Le triomphe de l’humain

Penser aux hori­zons loin­tains, vouloir pou­voir les vis­iter, per­met, à mon hum­ble avis, de se forg­er une philoso­phie vitale per­son­nelle, ne pou­vant nuire qu’aux nuisibles.

Dévelop­per en soi ses pos­si­bil­ités ultimes, afin de vivre le mieux pos­si­ble, en ennuyant les autres le moins pos­si­ble – quand j’écris les autres, j’en­tends « les mien » …
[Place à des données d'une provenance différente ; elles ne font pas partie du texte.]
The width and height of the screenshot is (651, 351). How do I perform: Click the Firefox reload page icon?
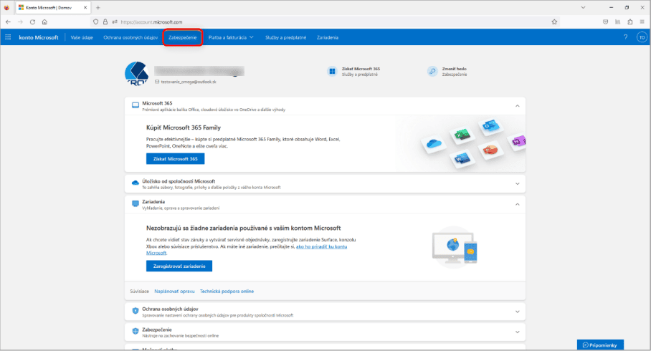click(x=32, y=21)
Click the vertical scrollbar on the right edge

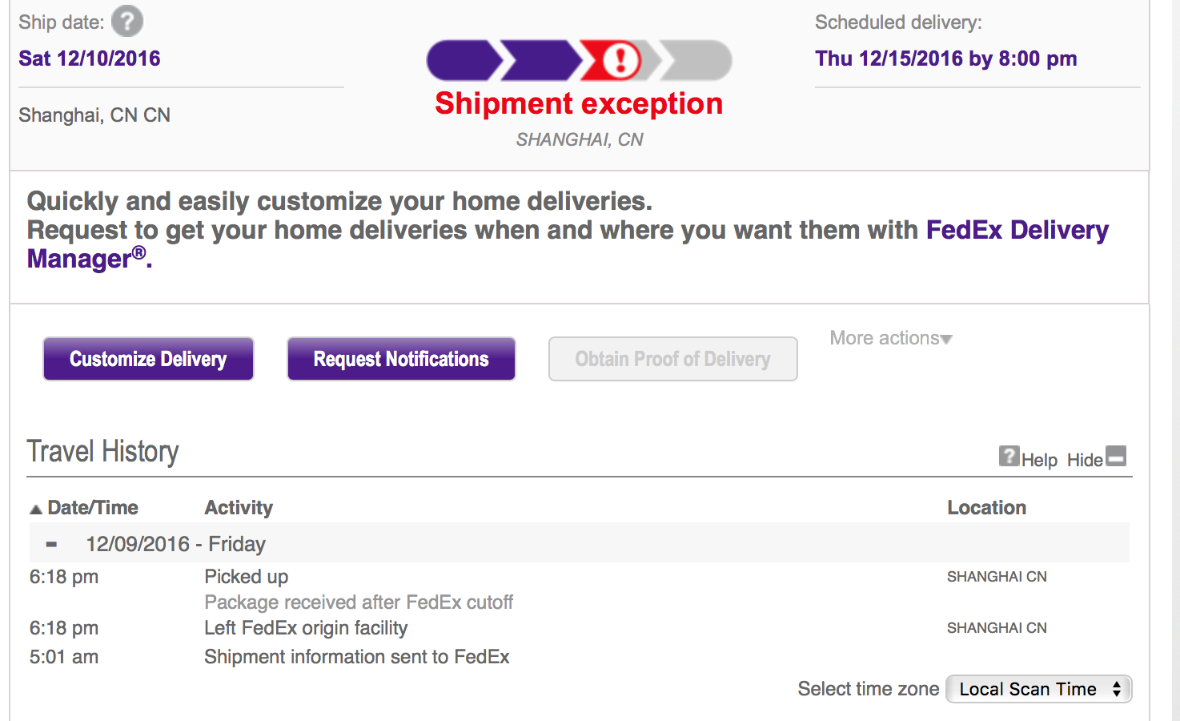click(1175, 361)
Vivre heureux et libre et vice ver­sa, voilà, me sem­ble-t-il, l’ex­pli­ca­tion de ces deux mots « droit », « devoir ».

Certes la vie, cette énigme, ne peut se réalis­er sans lutte, mais qui con­fond lutte con­tre la mort avec lutte pour la vie, sans en dégager la noble philoso­phie humaine – per­son­nelle et imper­son­nelle – se laisse, hélas, duper par les apparences et en est victime.

Je désire, souhaite et veux la lib­erté et le bon­heur des humains, sachant que désir, souhait, volon­té sont pour chaque unité humaine sa pro­priété per­son­nelle – à elle de l’exploiter.

Ne jamais borner ses hori­zons – telle est la bonne diplo­matie philosophique, apte à per­me­t­tre le tri­om­phe de l’humain.